>>

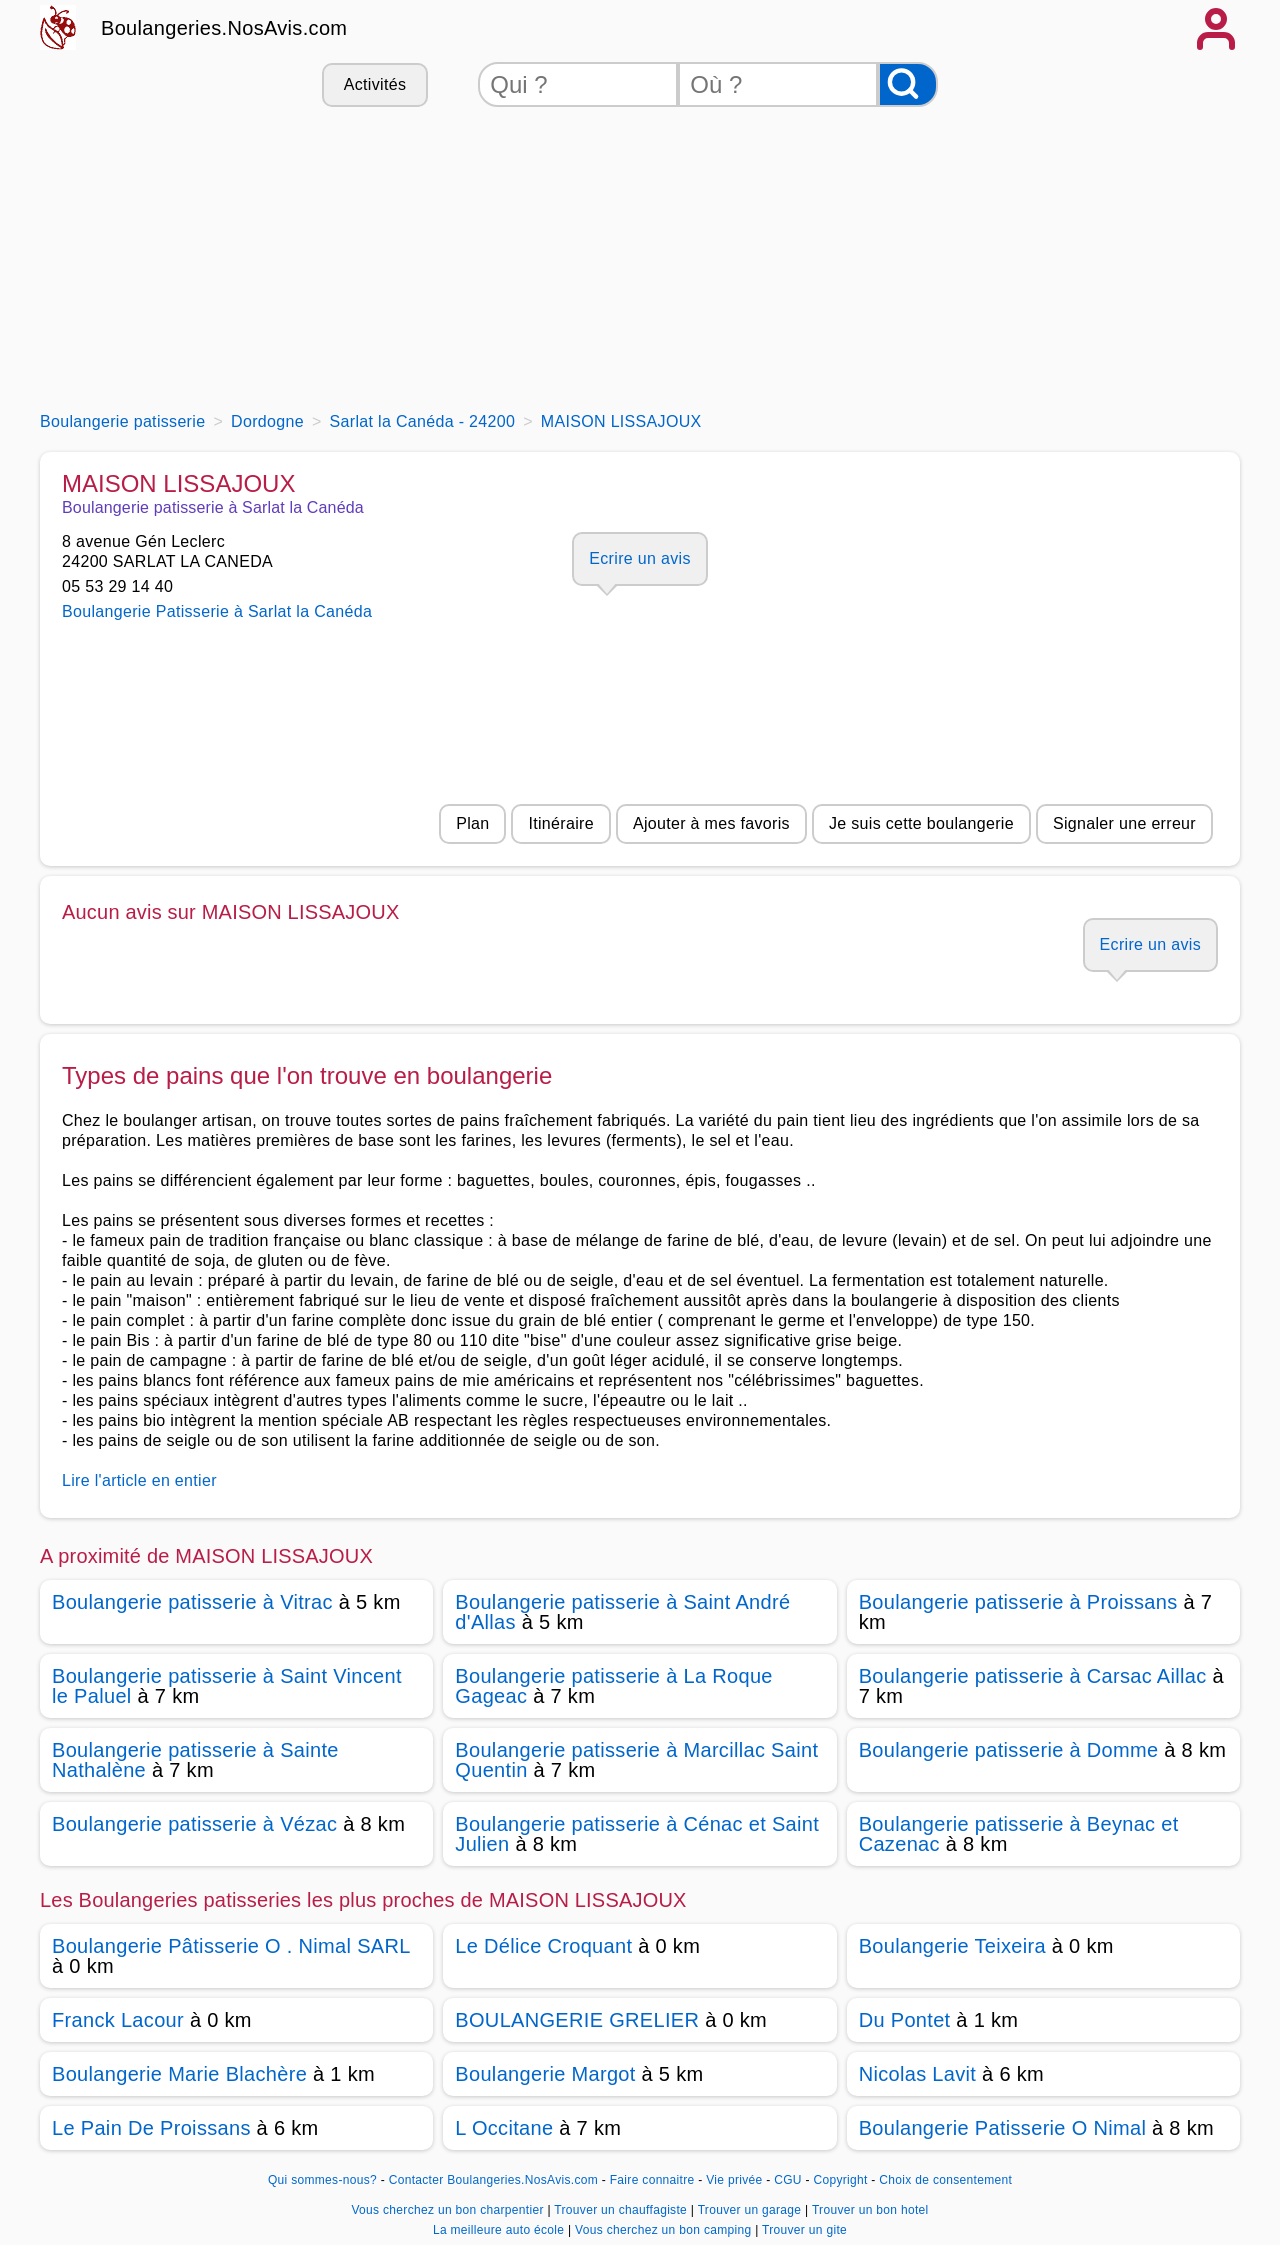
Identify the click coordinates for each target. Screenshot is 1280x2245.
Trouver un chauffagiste (622, 2210)
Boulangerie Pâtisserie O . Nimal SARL (231, 1946)
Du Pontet (905, 2020)
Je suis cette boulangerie (921, 823)
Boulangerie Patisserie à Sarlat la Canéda (217, 611)
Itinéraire (560, 823)
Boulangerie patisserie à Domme (1009, 1750)
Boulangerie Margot (545, 2074)
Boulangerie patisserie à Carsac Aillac (1033, 1676)
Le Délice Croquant (543, 1946)
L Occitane (504, 2128)
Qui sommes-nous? (322, 2180)
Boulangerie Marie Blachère (179, 2074)
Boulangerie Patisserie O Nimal (1003, 2128)
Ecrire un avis (639, 558)
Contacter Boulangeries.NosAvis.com (493, 2180)
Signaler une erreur (1124, 823)
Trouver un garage (751, 2210)
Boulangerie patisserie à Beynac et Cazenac (1019, 1834)
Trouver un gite (804, 2230)
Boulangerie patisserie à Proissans (1018, 1602)
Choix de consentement (945, 2180)
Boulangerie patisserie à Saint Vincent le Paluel (227, 1686)
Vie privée (734, 2180)
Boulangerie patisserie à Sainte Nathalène (195, 1760)
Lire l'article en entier (139, 1480)
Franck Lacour (118, 2020)
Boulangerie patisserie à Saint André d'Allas (622, 1612)
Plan (472, 823)
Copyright (842, 2180)
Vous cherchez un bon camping (665, 2230)
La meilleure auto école (500, 2230)
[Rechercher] (908, 84)
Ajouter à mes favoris (711, 823)
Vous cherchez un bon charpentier (449, 2210)
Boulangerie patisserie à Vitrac (192, 1602)
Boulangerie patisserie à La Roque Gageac (613, 1686)
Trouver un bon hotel (870, 2210)
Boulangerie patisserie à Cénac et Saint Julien (637, 1834)
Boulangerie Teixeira (952, 1946)
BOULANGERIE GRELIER (577, 2020)
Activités (375, 84)
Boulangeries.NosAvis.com (224, 28)
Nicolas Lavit (918, 2074)
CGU (788, 2180)
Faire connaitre (652, 2180)
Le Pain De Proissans (151, 2128)
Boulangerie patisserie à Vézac (194, 1824)
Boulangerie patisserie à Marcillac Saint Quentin (636, 1760)
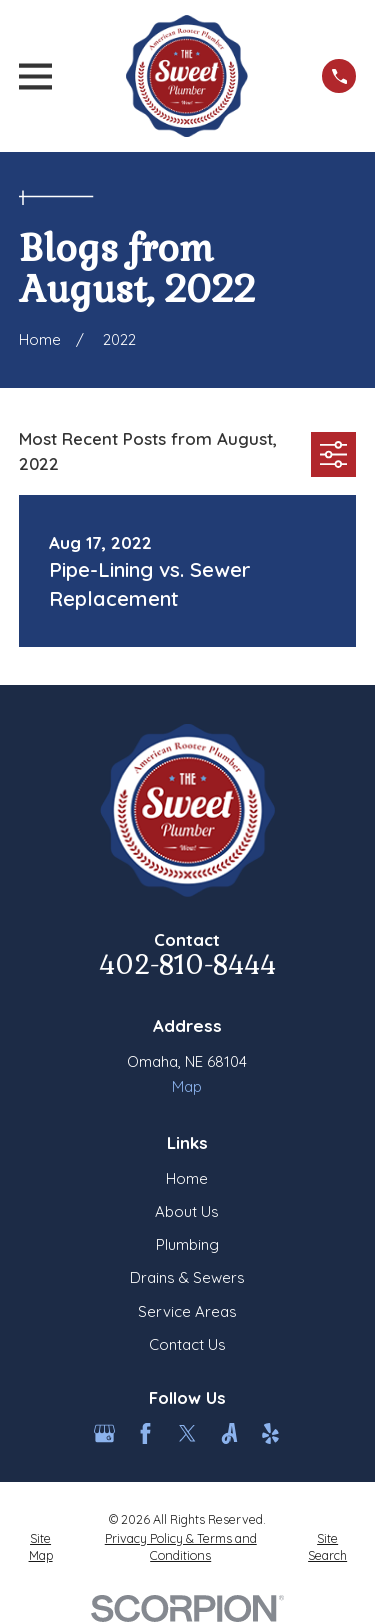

<<

=== Written instruction ===
Output everything from the line containing "Activités (375, 84)" down to the end of the data as a numbered list, skipping any blank lines and leaving out the pictures.

=== Expected answer ===
1. Activités (375, 84)
2. Boulangeries.NosAvis.com (224, 28)
3. Nicolas Lavit (918, 2074)
4. CGU (788, 2180)
5. Faire connaitre (652, 2180)
6. Le Pain De Proissans (151, 2128)
7. Boulangerie patisserie à Vézac (194, 1824)
8. Boulangerie patisserie à Marcillac Saint Quentin (636, 1760)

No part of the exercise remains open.